The robustness of evidence indicates that acupuncture demonstrates superior efficacy compared to conventional therapies in OP patients during short-term interventions (≤3 months), with no significant benefits observed for prolonged regimens (>3 months) in improving BMD, GA, or BGP. This pattern suggests that acupuncture primarily exerts rapid, transient effects on osteogenic pathways, potentially mediated by immediate activation of bone remodeling mechanisms (49, 50). Prolonged treatment protocols may reduce adherence and elevate adverse event risks (51), supporting the rationale for a time-limited therapeutic window. Clinically, short-term intensive acupuncture (≤3 months) could serve as an adjunctive therapy to rapidly stimulate osteogenesis and mitigate bone loss in early-stage OP or high-fracture-risk populations. For sustained benefits, graduated protocols–such as transitioning to biweekly or monthly maintenance sessions–should be combined with lifestyle modifications (e.g., calcium supplementation, resistance training) to enhance adherence and preserve outcomes.
Our findings reveal distinct therapeutic effects across acupuncture modalities in OP. WNM demonstrated superior efficacy in improving BMD compared to other techniques, while EA exhibited enhanced capacity to elevate GA and BGP levels. WNM integrates thermal stimulation with acupuncture, synergistically amplifying osteogenic effects through localized heat-induced vasodilation and metabolic activation. This aligns with meta-analytic evidence (52) and the findings of Pan et al.,supporting WNM as a first-line intervention for PMOP, particularly in patients with low baseline BMD or comorbid chronic pain.
EA, which combines needle insertion with pulsatile electrical stimulation, modulates neural and systemic pathways to enhance bone remodeling. Preclinical studies (53) demonstrated that EA ameliorates OP in ovariectomized rats by regulating neuroendocrine-immune networks and gut microbiota composition, thereby improving osteoblast activity. However, while EA rapidly improves biochemical markers such as GA/BGP, its effects on BMD manifest more gradually (54). Clinical variability in EA protocols–spanning acupoint selection, stimulation frequency, and treatment duration–necessitates standardized parameters to optimize therapeutic consistency and reproducibility.

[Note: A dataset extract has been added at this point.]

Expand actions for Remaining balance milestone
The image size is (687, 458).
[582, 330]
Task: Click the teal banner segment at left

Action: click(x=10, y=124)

Emerging modalities, including thick-needle therapy and laser acupuncture, showed limited efficacy in this review, underscoring the need for further validation through rigorous clinical trials. Despite its potential, laser acupuncture remains underexplored due to insufficient high-quality evidence and variability in technical parameters. These findings emphasize the importance of tailoring acupuncture approaches to patient-specific needs, osteoporosis subtype, and biomarker profiles, while prioritizing standardized protocols for emerging techniques to establish robust clinical guidelines.
This study identified distinct acupuncture efficacy patterns across OP subtypes through subgroup analyses, aligning with Pan’s research and demonstrating substantial differential effects. PMOP, the most prevalent form of OP linked to estrogen deficiency post-menopause (55), arises from hormonal shifts disrupting the balance between bone resorption by OCs and bone formation by OBs. This imbalance results in net bone loss due to excessive osteoclastic activity relative to osteoblastic bone formation (56). Atsushi et al. (57) demonstrated that EA at the Shenshu (BL23) acupoint in OVX rats significantly elevated serum estrogen (E2) levels and BMD after 17 weeks, accompanied by increased testosterone in sham–operated controls. Estrogen’s bone-protective effects are attributed to its direct regulation of OB differentiation, osteocyte viability, and OC activity (58).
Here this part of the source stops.